On Sunday, the Bossey students and staff celebrated mass together with Cardinal Koch, in which bridges across divisions were symbolically edified by children - following a liturgy used worldwide during the Week of Prayer.

“The Sunday service here was a clear example of the sense of fellowship between our different church traditions,” reflects Rev. Dr Benjamin Simon, Professor of Ecumenical Missiology and another Bossey faculty member accompanying the students in Rome. “But during this week we have met not only the PCPCU, but also representatives of the Anglican Communion, the Loretto-Sisters, White Fathers, Notre-Dame de Sion, the Coptic Orthodox Church, the Fokolare Movement and the ecumenical lay Community of Sant’ Egidio, for example,” Simon adds. “So we have also experienced some of the great diversity of ecumenical engagement here in Rome, both within and among faith communities.”
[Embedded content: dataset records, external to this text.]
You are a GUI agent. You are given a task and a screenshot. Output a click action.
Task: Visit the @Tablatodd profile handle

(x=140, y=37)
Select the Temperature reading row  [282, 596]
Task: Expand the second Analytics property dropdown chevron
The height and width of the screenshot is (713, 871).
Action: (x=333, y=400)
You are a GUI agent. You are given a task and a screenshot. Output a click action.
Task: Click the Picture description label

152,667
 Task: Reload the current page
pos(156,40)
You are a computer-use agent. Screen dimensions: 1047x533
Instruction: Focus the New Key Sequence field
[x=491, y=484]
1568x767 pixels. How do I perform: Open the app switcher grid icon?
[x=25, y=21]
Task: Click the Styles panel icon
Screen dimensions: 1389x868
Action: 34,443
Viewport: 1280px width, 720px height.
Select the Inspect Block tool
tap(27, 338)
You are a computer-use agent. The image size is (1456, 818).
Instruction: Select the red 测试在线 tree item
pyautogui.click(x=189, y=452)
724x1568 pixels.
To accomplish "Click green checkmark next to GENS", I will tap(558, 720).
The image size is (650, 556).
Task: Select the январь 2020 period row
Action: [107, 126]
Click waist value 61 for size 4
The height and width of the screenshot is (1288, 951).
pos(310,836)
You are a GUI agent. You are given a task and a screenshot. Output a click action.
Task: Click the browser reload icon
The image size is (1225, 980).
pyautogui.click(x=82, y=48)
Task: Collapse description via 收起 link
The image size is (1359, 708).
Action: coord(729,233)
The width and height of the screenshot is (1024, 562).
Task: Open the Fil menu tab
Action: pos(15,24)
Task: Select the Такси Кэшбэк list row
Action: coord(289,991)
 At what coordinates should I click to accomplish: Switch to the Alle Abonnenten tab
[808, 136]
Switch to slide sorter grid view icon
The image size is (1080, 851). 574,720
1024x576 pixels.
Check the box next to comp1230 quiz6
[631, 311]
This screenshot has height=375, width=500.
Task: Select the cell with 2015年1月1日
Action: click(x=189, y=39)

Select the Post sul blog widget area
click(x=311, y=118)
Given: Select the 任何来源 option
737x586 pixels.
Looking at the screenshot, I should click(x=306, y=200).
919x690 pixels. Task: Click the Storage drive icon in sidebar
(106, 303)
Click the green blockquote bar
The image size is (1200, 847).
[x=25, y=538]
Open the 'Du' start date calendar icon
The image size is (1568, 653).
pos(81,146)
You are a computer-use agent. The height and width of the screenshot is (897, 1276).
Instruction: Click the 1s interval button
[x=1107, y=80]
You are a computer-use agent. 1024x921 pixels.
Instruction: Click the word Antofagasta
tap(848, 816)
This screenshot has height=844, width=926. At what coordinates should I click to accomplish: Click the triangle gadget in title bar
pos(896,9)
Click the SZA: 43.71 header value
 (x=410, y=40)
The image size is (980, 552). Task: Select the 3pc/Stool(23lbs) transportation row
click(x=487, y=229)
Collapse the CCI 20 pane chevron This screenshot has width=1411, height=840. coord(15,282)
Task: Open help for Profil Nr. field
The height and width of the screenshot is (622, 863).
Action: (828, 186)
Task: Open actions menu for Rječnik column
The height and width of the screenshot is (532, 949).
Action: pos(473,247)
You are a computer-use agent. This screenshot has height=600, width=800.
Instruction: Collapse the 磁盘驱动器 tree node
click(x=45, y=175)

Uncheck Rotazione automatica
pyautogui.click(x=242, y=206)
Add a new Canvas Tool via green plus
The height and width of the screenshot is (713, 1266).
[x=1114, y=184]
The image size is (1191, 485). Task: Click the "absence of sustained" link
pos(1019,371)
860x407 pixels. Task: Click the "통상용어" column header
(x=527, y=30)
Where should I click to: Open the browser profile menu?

“As the students finish their studies at the Ecumenical Institute, it is our hope that they continue to seek and build new ecumenical relationships between faith communities in their home contexts,” says Fr Prof. Dr Ioan Sauca, World Council of Churches associate general secretary and director of the Ecumenical Institute. “The annual trip to Rome can be one more step along the way towards discovering the full richness of the ecumenical movement, not only for the students, but also for all our Bossey staff, which is why we have invited also our librarian Valérie Kim and our receptionist Floriane Groß to accompany us this year,” he concludes.

The Week of Prayer for Christian Unity, traditionally celebrated annually from 18-25 January in the northern hemisphere, or during Pentecost in the global South, invites Christians worldwide to dedicate spiritual time for the sacred cause of Christian unity and to meet in prayer, regardless of their church or denominational identity.